→ **Problem**
Write out the lines below word for word, leaving out the pictures.

(Screenshot and document pointing data)
....................
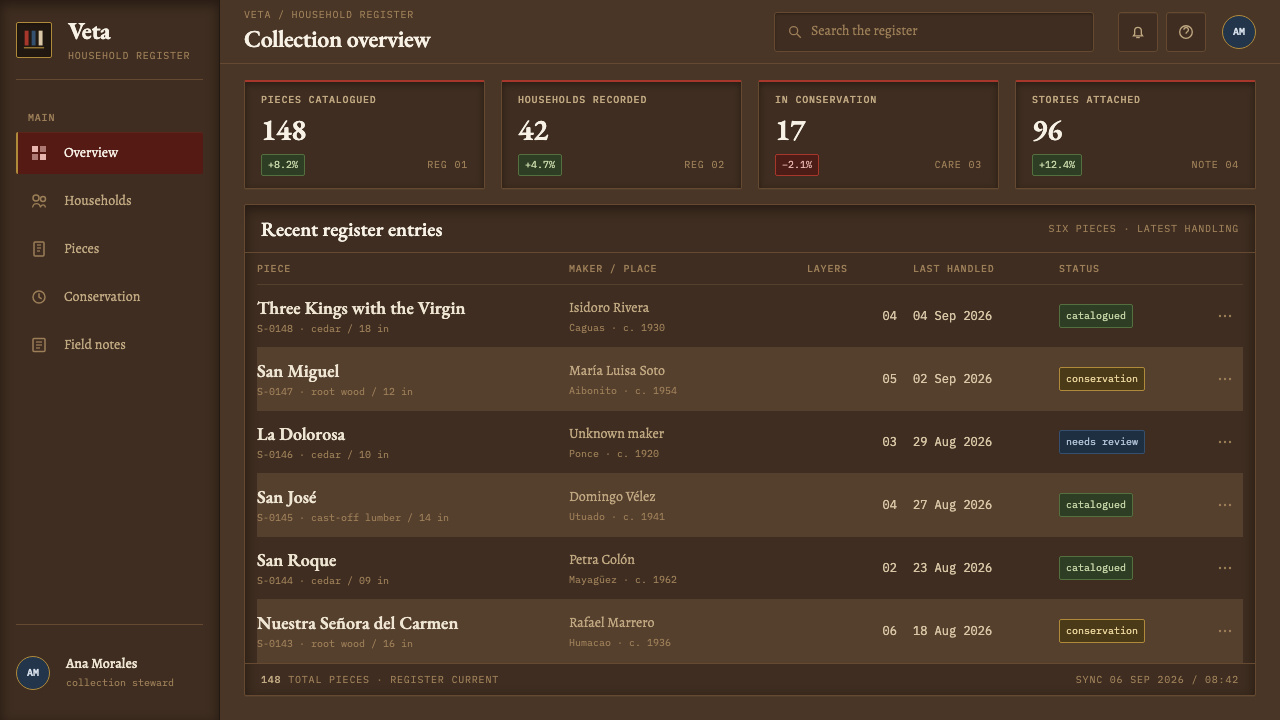
Task: Open the notifications bell
Action: pyautogui.click(x=1138, y=32)
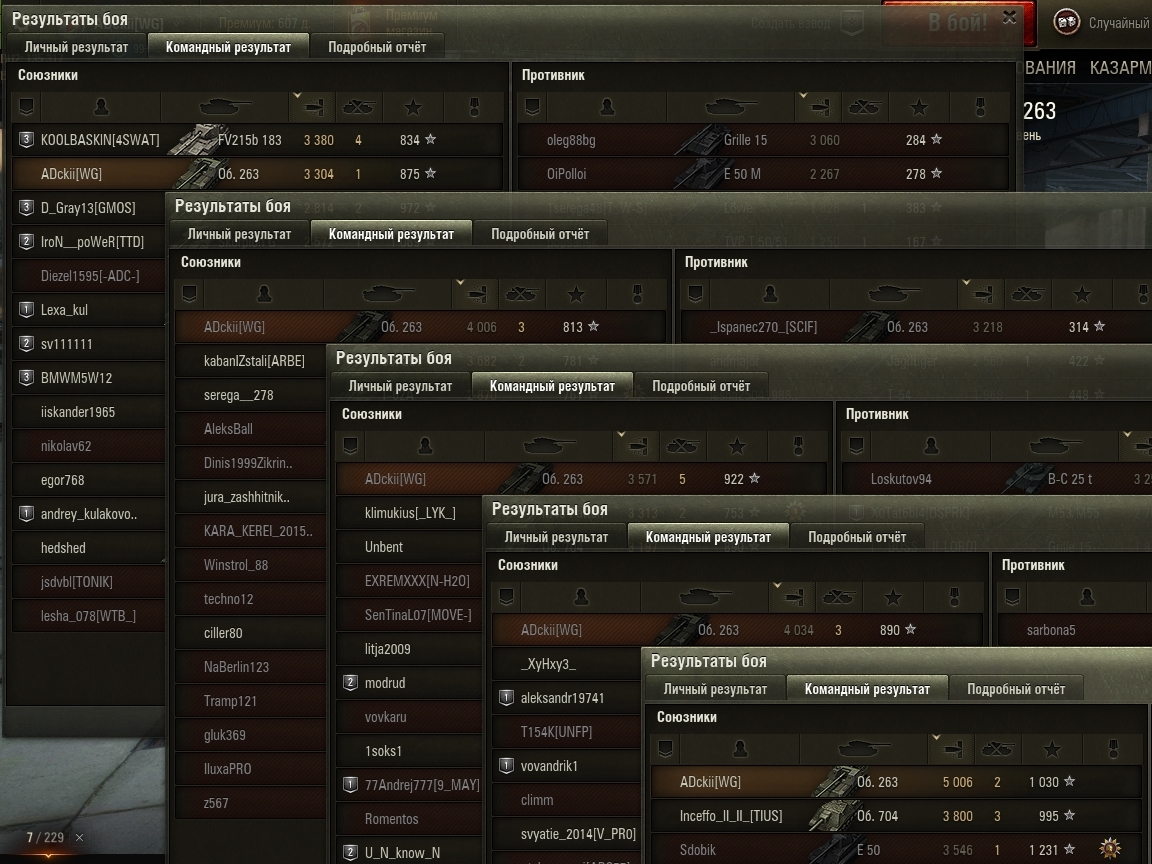The image size is (1152, 864).
Task: Toggle sort arrow above Inceffo_II_II allies table
Action: pos(936,737)
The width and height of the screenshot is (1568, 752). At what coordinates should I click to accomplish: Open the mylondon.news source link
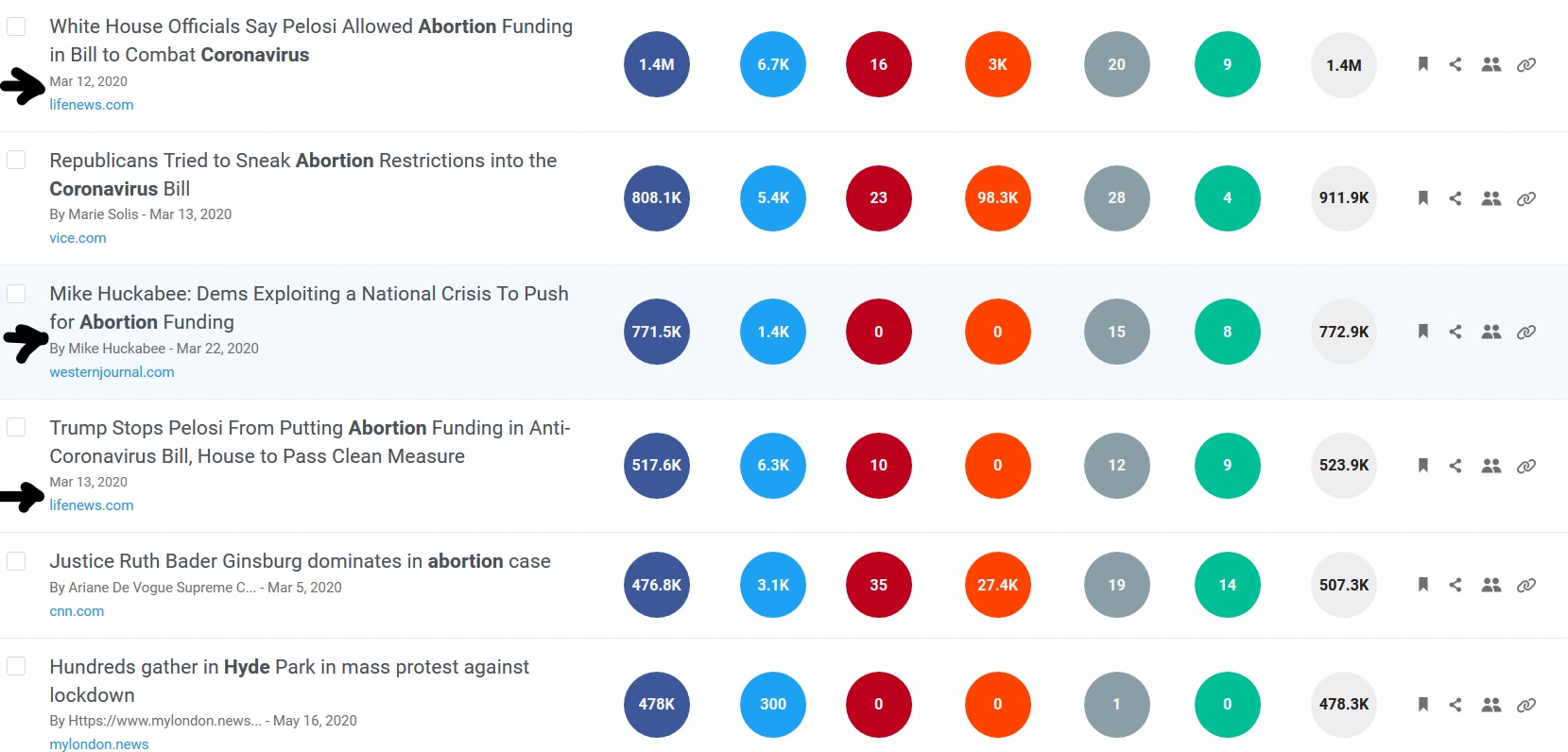tap(97, 743)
....................
→ **Written response**
Task: Open the notifications bell
Action: pyautogui.click(x=1138, y=32)
The image size is (1152, 864).
Task: Toggle sort arrow above Inceffo_II_II allies table
Action: pos(936,737)
The width and height of the screenshot is (1568, 752). At what coordinates should I click to accomplish: Open the mylondon.news source link
tap(97, 743)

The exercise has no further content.